Le flou persiste dans le secteur de l’optique

Alors que dans le secteur de l’optique, les négociations semblaient bien se dérouler depuis janvier dernier, l’heure n’est plus à un accord à ce jour. En effet, les acteurs de l’optique seraient loin d’être convaincus par les dernières propositions du gouvernement, et ont même clos les débats en avril dernier. Cela, notamment suite à l’annonce d’un prolongement d’un an de la durée de validité de l’ordonnance, laquelle passerait de 2 ans à 3 ans suite à la réforme.
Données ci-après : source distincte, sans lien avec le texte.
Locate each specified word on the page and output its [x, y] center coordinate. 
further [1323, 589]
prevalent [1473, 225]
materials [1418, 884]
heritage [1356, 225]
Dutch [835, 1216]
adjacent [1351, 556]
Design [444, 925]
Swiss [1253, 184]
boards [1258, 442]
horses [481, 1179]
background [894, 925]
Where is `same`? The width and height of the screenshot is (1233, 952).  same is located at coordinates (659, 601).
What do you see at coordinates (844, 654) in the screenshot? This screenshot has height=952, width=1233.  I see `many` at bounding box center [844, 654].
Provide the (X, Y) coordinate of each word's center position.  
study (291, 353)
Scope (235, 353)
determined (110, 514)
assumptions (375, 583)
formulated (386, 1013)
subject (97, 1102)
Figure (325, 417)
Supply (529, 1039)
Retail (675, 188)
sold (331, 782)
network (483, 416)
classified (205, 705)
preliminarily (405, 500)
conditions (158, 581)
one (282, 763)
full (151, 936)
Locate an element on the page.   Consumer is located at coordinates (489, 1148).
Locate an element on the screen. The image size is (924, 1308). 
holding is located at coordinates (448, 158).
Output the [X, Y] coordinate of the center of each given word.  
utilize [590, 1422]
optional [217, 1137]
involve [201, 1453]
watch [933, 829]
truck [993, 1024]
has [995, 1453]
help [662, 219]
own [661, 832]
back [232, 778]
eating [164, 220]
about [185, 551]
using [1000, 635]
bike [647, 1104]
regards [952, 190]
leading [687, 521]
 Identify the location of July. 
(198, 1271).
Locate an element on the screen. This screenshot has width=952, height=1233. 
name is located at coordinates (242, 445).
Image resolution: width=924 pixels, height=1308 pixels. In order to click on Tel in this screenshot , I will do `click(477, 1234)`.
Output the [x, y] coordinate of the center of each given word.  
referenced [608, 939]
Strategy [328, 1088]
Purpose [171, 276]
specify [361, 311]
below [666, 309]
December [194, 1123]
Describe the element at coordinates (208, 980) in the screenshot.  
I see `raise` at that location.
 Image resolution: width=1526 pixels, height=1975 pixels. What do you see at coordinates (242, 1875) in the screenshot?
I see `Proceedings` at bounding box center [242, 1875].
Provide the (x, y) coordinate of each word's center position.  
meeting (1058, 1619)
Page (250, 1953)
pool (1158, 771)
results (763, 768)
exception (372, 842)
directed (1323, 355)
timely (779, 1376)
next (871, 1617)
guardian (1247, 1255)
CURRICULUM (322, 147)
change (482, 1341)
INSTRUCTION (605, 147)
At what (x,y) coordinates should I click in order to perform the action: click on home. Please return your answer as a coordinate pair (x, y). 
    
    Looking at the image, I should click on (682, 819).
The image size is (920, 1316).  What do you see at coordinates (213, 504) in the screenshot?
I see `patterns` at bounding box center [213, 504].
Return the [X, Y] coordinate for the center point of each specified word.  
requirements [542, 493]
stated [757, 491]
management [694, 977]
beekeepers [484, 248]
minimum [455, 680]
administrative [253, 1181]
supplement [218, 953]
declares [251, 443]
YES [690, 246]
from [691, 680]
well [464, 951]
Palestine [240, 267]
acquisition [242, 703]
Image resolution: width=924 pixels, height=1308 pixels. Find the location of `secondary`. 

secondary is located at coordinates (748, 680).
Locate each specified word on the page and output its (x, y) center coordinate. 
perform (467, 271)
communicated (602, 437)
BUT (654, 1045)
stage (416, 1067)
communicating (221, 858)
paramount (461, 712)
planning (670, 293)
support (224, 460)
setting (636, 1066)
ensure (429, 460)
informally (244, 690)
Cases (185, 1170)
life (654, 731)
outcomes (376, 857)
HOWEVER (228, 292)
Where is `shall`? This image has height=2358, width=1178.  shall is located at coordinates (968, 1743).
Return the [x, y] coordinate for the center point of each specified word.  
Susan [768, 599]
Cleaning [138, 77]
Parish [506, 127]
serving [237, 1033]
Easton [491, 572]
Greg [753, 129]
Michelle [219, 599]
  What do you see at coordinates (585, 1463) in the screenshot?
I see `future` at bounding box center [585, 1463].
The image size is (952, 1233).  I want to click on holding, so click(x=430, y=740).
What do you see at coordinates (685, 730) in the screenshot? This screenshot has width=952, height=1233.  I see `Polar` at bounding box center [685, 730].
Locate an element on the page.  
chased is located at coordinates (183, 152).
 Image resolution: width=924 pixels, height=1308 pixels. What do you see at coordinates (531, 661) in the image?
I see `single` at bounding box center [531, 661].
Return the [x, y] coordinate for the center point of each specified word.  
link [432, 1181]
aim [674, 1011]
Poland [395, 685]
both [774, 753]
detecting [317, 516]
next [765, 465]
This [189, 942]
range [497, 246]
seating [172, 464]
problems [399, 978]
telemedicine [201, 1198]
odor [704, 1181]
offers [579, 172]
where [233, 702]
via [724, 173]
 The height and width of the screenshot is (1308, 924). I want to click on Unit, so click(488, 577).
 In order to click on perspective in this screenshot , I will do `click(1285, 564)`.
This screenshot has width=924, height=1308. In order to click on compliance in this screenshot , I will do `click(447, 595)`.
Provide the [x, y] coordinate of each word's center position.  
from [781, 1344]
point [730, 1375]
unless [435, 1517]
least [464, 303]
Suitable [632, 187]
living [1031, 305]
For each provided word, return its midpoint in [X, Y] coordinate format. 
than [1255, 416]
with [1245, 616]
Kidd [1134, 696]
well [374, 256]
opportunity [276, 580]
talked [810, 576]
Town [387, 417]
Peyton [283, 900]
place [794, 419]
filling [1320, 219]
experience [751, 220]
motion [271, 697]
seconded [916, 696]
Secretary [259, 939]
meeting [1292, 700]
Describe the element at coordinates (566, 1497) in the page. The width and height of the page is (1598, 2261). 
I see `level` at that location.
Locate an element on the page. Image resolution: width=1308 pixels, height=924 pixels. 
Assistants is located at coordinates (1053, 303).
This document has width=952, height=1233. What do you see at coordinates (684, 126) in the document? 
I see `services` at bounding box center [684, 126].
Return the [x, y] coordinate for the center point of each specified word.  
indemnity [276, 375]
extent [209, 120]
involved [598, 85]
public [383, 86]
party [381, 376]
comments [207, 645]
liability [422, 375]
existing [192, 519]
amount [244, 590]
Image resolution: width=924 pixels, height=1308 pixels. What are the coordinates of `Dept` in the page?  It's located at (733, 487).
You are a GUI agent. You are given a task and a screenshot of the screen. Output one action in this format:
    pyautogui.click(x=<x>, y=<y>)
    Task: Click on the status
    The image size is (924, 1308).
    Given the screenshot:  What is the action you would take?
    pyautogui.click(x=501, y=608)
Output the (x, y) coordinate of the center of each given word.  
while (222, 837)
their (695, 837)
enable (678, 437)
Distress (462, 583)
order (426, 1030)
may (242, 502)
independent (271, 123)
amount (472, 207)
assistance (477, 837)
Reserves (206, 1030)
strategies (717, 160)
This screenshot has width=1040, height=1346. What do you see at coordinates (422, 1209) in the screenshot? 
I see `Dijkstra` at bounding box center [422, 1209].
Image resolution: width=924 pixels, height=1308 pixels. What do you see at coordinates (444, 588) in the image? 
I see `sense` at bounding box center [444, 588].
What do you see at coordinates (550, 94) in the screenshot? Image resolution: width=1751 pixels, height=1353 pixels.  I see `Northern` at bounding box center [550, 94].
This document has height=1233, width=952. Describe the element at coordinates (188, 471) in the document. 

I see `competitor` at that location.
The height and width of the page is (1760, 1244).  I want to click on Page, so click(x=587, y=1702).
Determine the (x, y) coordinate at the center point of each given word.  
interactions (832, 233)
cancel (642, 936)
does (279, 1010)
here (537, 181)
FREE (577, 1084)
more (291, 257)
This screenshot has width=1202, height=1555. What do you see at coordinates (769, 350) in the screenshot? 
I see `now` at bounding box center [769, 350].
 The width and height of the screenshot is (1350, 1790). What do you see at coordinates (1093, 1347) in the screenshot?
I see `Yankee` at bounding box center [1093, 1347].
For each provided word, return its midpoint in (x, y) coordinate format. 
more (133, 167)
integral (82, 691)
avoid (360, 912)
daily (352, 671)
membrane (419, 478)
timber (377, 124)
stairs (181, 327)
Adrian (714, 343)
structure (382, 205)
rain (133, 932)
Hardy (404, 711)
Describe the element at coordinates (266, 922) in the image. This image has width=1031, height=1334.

Encore du chemin pour l’application du reste à charge zéro des audioprothèses

Les audioprothèses sont des appareillages onéreux et mal pris en charge par la Sécurité Sociale ou les complémentaires. Le 3 mai dernier, les audioprothésistes ont eux aussi mis prématurément fin à une concertation avec le gouvernement. Bien qu’ils soient prêts à baisser leurs prix, ils ne sont pas d’accord avec le plafonnement des audioprothèses proposé par le gouvernement. Aussi, le gouvernement a mis en exergue un possible renouvellement des appareillages tous les 5 ans, ce qui ne satisfait point les audioprothésistes. En effet, cela pourrait empêcher les patients de profiter des innovations technologiques de ces équipements. Enfin, ils n’approuvent pas non plus une possible dissociation entre équipement et suivi.

Les acteurs de la complémentaire santé demandeurs de plus de temps

Le 15 mai dernier, Agnès Buzyn a rencontré les acteurs de la complémentaire santé. Ces derniers demeurent investis et plaident en faveur d’une telle réforme pour notre système de santé. Plusieurs points restent néanmoins à éclaircir suite à cette récente concertation.

  • Les acteurs de la complémentaire santé mettent en avant un besoin de plus de temps afin de mener à bien cette réforme. En effet, les assureurs et mutuelles qui proposent des complémentaires santé doivent évaluer le coût intrinsèque de cette nouvelle mesure. La ministre de la Santé et des Solidarités attend d’eux qu’ils fassent un effort en matière de remboursements des paniers de soins prochainement définis. Cela, sans pour autant augmenter les cotisations pour les adhérents. Un équilibre peu évident à trouver, et qui nécessite bien entendu une grande réflexion et des simulations en amont afin de concrétiser ce projet de reste à charge zéro. Le gouvernement pourrait aussi concéder à une réduction des taxes qui s’appliquent sur les contrats de complémentaire santé afin de parvenir à trouver cet équilibre.
  • Les acteurs de la complémentaire santé souhaitent également mettre en place un comité de suivi de cette réforme. Ce comité pourra évaluer les tenants et les aboutissants du reste à charge zéro pour les assureurs ou mutuelles ainsi que pour les assurés.

Les réseaux de soins peu sollicités par le gouvernement pour le reste à charge zéro

Le « think tank » Terra Nova a récemment publié une étude mettant en avant l’importance des réseaux de soins en vue de la réforme du reste à charge zéro. En effet, ces réseaux, créés par les assureurs privés, sont déjà parvenus à négocier des tarifs justes pour les prothèses dentaires, auditives ou en optique et bien plus encore comme le tiers payant. Forts de leur expérience, ils devraient être beaucoup plus sollicités par le gouvernement et mettre à profit leurs retours afin de faciliter la mise en place de cette réforme. Cette étude rappelle aussi les points forts et les points moins vérifiables concernant l’activité des réseaux de soins. Même si certaines de leurs actions paraissent moins évidentes à quantifier, on ne peut renier la satisfaction liée à leurs négociations tarifaires avec les professionnels de santé adhérents.

Le gouvernement souhaite dévoiler les grandes lignes de la réforme du reste à charge zéro en juin prochain. De nombreux débats devraient encore animer les semaines à venir afin de trouver une entente entre chaque partie prenante.